Mi Punto de Vista
Presupuesto y política
Freddy Potoy R. freddy.potoy@laprensa.com.ni
El próximo 15 de octubre el presidente Enrique Bolaños, deberá presentar la propuesta del Presupuesto General de la República del año 2003, la cual, de acuerdo a su discurso político reiterado de honestidad y transparencia, deberá presentar algunos aspectos ejemplares.

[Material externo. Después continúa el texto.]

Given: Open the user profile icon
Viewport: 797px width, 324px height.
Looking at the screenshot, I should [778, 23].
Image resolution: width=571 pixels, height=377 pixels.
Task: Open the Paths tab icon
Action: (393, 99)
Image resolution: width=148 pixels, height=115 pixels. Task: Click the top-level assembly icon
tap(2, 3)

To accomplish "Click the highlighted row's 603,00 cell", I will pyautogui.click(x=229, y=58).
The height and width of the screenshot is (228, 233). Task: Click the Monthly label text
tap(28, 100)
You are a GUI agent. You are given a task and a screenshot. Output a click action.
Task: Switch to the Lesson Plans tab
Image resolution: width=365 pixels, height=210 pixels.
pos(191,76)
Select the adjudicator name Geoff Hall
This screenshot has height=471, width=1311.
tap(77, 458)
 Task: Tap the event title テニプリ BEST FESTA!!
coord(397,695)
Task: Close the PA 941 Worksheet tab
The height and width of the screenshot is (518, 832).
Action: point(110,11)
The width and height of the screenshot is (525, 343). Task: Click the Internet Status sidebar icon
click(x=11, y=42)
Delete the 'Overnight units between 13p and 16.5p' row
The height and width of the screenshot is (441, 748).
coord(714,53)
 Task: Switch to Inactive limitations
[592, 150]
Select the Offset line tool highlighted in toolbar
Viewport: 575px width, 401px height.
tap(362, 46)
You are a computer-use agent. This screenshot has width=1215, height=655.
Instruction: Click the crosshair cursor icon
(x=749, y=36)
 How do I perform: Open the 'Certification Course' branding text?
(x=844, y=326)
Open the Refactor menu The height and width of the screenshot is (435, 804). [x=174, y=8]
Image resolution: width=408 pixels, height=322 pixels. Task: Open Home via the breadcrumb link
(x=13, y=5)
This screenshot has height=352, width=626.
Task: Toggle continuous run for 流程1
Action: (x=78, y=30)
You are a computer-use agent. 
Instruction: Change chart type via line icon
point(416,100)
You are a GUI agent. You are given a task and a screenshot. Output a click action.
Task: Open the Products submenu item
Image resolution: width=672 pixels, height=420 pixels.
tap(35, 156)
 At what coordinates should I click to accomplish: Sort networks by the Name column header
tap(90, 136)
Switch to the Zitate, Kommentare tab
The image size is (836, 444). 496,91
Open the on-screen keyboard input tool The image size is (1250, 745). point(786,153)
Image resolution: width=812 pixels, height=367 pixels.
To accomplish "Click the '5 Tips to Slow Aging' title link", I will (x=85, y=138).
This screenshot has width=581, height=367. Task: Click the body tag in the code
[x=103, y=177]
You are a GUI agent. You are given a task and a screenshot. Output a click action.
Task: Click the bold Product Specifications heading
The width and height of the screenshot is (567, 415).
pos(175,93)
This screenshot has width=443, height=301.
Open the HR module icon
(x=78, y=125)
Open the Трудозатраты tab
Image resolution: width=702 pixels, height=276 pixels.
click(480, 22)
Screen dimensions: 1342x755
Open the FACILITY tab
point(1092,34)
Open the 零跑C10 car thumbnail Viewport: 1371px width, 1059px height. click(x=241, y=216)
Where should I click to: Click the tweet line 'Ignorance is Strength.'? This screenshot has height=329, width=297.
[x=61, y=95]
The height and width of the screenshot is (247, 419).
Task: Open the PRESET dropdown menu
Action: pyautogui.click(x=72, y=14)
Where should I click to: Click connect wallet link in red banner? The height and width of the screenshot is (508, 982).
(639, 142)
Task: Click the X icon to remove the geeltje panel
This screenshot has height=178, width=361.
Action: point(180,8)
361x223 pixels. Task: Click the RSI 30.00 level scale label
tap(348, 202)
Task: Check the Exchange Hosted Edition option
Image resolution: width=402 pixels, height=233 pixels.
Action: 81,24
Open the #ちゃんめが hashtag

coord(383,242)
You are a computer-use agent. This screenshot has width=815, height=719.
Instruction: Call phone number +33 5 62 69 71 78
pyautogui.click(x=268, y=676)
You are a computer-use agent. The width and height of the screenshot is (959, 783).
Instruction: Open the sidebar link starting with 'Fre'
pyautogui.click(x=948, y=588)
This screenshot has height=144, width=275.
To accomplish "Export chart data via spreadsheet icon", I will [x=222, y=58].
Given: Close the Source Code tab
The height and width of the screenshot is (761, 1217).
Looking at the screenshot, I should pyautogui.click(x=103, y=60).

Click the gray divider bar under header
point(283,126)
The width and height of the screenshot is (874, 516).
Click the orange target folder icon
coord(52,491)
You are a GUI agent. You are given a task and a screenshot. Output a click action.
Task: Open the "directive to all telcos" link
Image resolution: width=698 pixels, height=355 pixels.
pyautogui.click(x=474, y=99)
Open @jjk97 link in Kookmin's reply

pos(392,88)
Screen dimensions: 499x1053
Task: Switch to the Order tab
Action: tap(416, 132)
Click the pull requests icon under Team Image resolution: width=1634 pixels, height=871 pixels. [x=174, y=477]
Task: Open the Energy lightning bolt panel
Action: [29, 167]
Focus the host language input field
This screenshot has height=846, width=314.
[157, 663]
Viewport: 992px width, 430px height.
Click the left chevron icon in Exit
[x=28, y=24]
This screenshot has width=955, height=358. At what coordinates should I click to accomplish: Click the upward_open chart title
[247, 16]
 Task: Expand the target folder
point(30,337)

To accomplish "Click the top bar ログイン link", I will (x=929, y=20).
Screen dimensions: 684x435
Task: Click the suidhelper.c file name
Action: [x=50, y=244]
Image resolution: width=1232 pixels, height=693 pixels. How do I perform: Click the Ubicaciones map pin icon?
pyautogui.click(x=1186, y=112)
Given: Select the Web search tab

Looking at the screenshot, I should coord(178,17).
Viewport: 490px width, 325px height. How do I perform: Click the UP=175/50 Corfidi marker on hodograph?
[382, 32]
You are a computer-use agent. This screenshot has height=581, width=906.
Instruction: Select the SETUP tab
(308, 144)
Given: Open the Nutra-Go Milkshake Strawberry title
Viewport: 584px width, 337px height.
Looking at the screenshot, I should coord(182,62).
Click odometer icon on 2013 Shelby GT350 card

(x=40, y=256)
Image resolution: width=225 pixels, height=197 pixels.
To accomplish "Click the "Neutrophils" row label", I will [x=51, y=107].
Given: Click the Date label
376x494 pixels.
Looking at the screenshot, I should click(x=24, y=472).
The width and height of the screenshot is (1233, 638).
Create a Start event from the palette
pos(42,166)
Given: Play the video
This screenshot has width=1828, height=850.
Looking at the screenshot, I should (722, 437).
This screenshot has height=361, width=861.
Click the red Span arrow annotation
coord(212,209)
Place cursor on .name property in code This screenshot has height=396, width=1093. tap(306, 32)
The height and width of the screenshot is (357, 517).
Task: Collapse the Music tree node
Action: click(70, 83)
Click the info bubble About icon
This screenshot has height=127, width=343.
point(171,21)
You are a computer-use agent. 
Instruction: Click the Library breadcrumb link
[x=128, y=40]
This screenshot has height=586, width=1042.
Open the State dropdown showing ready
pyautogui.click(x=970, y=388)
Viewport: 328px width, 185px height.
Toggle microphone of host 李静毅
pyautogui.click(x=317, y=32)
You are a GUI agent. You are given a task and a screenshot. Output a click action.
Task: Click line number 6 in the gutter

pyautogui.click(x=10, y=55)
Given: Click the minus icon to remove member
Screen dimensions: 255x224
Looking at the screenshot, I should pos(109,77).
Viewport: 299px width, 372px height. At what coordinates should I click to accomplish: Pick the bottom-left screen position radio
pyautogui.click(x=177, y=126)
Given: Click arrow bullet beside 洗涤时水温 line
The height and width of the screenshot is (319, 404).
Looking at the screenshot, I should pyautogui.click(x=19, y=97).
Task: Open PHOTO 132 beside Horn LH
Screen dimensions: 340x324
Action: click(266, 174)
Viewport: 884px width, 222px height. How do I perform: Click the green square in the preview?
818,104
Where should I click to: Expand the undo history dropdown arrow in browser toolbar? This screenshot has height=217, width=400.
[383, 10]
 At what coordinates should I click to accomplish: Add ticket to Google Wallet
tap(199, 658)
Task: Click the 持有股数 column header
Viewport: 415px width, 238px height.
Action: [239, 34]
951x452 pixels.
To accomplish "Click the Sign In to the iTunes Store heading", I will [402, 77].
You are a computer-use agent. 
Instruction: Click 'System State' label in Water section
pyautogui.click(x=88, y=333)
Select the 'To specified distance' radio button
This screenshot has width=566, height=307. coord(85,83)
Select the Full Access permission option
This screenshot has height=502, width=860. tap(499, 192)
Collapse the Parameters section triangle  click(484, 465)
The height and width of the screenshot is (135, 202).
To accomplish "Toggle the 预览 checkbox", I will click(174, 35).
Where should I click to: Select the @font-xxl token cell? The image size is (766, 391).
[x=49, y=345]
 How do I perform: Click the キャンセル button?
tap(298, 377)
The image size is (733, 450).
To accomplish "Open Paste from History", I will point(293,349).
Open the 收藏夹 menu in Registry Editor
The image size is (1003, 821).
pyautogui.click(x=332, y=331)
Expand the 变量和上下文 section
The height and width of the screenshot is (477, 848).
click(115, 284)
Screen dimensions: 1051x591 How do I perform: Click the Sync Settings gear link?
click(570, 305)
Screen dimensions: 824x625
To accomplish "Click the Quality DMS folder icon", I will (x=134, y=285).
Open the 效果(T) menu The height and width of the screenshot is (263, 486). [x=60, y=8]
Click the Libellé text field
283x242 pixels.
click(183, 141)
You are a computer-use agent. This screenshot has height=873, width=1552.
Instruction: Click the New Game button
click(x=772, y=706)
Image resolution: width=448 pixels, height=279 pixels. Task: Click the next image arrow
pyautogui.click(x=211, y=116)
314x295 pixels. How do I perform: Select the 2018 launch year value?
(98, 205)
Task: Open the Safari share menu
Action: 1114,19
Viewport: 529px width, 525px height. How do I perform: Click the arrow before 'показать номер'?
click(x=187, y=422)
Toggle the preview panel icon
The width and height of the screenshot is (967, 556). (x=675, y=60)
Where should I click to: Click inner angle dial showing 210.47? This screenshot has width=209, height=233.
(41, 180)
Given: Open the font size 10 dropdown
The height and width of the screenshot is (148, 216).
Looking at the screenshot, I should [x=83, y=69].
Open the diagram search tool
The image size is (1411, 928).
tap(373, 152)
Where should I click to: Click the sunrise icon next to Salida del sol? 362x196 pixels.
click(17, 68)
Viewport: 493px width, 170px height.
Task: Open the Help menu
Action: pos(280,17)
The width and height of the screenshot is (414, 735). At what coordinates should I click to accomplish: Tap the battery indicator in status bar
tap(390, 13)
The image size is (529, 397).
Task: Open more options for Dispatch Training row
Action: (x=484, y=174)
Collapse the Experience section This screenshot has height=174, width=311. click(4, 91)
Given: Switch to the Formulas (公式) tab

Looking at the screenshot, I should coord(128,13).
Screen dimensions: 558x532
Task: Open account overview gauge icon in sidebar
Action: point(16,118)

En una breve conversación telefónica ayer por la mañana con el experto en Derecho Tributario, doctor Julio Francisco Báez Cortés, él me decía que el presidente Bolaños tiene planteado algunos retos para el próximo año, como por ejemplo, incluir en el Presupuesto General de la República, los jugosos estipendios para que los funcionarios públicos paguen la totalidad de los impuestos y no sólo una parte.
Además, si el ex presidente Arnoldo Alemán no incluyó en el presupuesto del 2002 los 10 millones de dólares producto de la privatización de la Empresa Nicaragüense de Telecomunicaciones (Enitel), Bolaños también podría no incluirlos en el presupuesto del 2003 o congelarlos de una vez.
El Presupuesto General de la República es sagrado y por razones políticas don Enrique no puede convivir con la corrupción que él tanto critica, y en la elaboración del presupuesto, el mandatario tiene que sentar precedentes para que los impuestos de los nicaragüenses sean bien utilizados.
“Se trata de una valentía política y un respeto al Presupuesto General de la República. El artículo 112 de la Constitución Política establece ese respeto”, me decía el doctor Báez Cortés, no sin antes preguntarse a quién o quiénes le ha consultado el presupuesto el presidente Bolaños, o si ya ha discutido el mismo.
El artículo 112 de la Constitución establece su primer párrafo que la Ley de Presupuesto General de la República tiene vigencia anual y su objeto es regular los ingresos y egresos ordinarios y extraordinarios de la administración pública. La ley determinará los límites de gastos de los órganos del Estado y deberá mostrar las distintas fuentes y destinos de todos los ingresos y egresos, los que serán concordantes entre sí.
El problema es que don Enrique, sus ministros y grupo de asesores han sido derrotados en sus pretensiones en el Parlamento cuando de aprobar leyes del Ejecutivo se ha tratado.
La aprobación del presupuesto del próximo año puede ser otro forcejeo político y si el presidente no sabe manejar nuevamente este escenario, los diputados se saldrán con las suyas, por mucho que Daniel Ortega le diga a Bolaños que sus 38 diputados están disponibles contra la corrupción. Me rehúso a creer que los diputados sandinistas declinen sobre la parte que les corresponde a ellos de los 10 millones de dólares producto de la venta de Enitel, o si están dispuestos a renunciar a sus exoneraciones y todas las prebendas que tienen como parlamentarios, para hacer un verdadero esfuerzo nacional por sacar al país de la postración económica en que se encuentra.
Observando la situación política actual, la Asamblea Nacional compuesta en su mayoría por diputados arnoldistas y danielistas, igualmente podrían invocar el párrafo segundo del mismo artículo 112 y modificar el presupuesto a su gusto y antojo. Entonces, Bolaños quedaría nuevamente contra las cuerdas.